[Screenshot grounding data]
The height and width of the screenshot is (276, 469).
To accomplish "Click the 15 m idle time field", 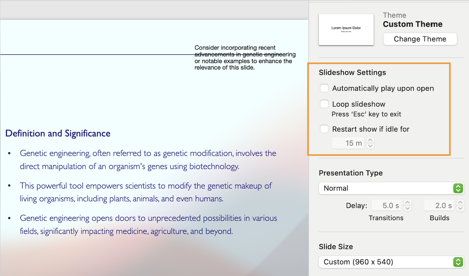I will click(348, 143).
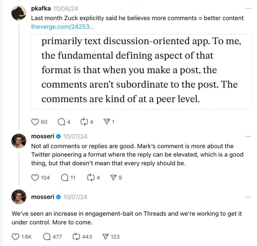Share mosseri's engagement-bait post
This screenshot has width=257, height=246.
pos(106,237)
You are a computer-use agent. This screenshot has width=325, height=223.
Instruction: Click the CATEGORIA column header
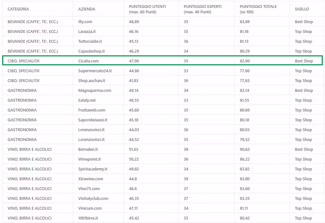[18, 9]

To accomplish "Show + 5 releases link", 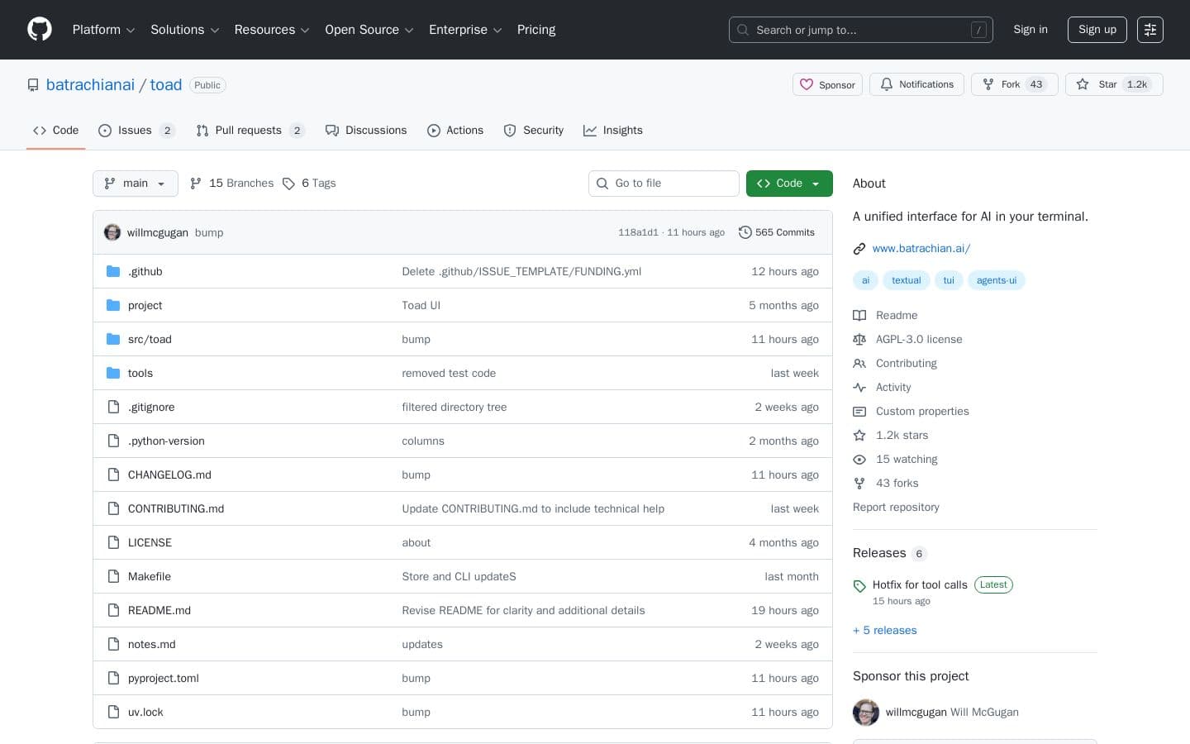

# Exercise directions
Retype only the lines above from the one with "You are a computer-use" through the last, both ends included, keeping every picture out of the copy.

# Written answer
You are a computer-use agent. This screenshot has width=325, height=223.
Instruction: Click the CATEGORIA column header
[18, 9]

To accomplish "Show + 5 releases link", 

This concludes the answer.